ExportWebAssembly

This package is very experimental.

The main purpose of this package is to generate WebAssembly and/or JavaScript from Julia code.

Example:

myfun(x) = sum((x, x, 1.0))
irgen(myfun, Tuple{Float64}))           # look at the LLVM IR generated
write_wasm("myfun.wasm", myfun, Tuple{Float64})
wasm2wast("myfun.wasm")                 # look at the textual representation

This generates a WebAssembly file. The conversion to a binary WASM file uses LLVM's llc and lld.

WebAssembly is a new standard for running compiled code in a web browser. If Julia can generate WebAssembly, it opens up many opportunities to embed Julia "apps" in web interfaces. Julia is well positioned here because Julia can already compile efficient LLVM bitcode.

I have explored several approaches to generate WebAssembly. The two most promising approaches to generate WebAssembly are outlined as follows.

1. CUDAnative approach – That's the approach in the master branch of this repository. It uses code from the CUDAnative package to produce LLVM bitcode on the fly. It works great for simple code (type stable code with no use of libjulia or other C functions). Math code that uses immutable structs and/or StaticArrays works well with this approach.

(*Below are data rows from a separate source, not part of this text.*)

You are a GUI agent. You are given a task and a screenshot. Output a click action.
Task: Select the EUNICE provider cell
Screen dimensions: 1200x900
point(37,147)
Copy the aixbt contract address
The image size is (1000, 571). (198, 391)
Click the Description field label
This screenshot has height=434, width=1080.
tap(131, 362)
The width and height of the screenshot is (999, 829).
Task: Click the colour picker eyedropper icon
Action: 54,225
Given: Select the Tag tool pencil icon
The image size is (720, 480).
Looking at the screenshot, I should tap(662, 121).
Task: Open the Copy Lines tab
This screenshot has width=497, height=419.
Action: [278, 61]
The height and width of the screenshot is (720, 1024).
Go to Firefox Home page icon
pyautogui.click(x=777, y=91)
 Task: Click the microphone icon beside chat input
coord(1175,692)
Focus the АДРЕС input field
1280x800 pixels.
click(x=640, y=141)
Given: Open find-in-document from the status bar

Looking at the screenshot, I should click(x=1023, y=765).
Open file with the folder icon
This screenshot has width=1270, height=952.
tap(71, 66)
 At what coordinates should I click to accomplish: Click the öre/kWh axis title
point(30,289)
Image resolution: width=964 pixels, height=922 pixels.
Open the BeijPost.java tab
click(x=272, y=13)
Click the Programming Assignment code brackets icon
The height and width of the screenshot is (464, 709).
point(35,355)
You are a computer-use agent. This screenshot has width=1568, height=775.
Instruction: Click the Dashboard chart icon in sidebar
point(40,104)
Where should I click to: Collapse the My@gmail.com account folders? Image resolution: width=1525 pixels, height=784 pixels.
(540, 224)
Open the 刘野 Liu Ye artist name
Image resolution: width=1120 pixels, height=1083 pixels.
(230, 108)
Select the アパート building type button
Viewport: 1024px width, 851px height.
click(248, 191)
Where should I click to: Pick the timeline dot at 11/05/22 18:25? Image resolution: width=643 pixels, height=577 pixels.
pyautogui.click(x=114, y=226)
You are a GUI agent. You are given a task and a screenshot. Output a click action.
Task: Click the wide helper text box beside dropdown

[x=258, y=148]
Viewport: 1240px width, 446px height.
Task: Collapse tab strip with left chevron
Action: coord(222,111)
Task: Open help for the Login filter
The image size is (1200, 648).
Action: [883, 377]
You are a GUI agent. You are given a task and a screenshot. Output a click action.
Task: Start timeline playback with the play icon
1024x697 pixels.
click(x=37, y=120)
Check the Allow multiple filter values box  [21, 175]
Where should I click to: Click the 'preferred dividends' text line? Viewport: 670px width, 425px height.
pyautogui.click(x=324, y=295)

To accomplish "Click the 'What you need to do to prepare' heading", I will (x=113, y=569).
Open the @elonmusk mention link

The main downside is that it is so limited–-no arrays, no strings, no IO, etc. This approach could be extended to substitute out libjulia-type functions with equivalents that work in JavaScript/WebAssembly. For example, this crude example shows a custom array type that could work with WebAssembly. The main steps necessary to extend this approach are: (1) write a package to create WebAssembly-friendly versions of basic Julia types and operations (Dicts, Strings, Arrays, and printing) and (2) use the Cassette package or another approach to replace standard Julia dispatches involving these basic types with the WebAssembly-friendly versions.

2. CodeGen.jl approach – The codegen-jl branch of this repository uses this approach. The CodeGen package uses the LLVM package to directly generate bitcode based on code_typed Julia code. This can use libjulia functions (also compiled to LLVM bitcode), so a wider range of Julia code may work. Some decently complex code runs, including some simple array creation and manipulation. But, there are still many gaps that need to be filled in here to be able to run Julia code in general. The main work with this approach is in upgrading the CodeGen package to support more Julia code. This method offers the most control over code generation and may allow the widest Julia code coverage (including code that links to C and Fortran libraries). It may also be wise to swap out libjulia methods with WebAssembly-focused versions. This could limit code size and allow easier integration.

Both of these approaches are on hold (as of March 2018) pending updates to Julia v0.7/1.0. These has been a lot of change in Julia related to the internal representation (IR) and how to access code generation. LLVM may also be upgraded as part of the transition to v1.0.

Right now, this repo only works with Julia v0.7dev master.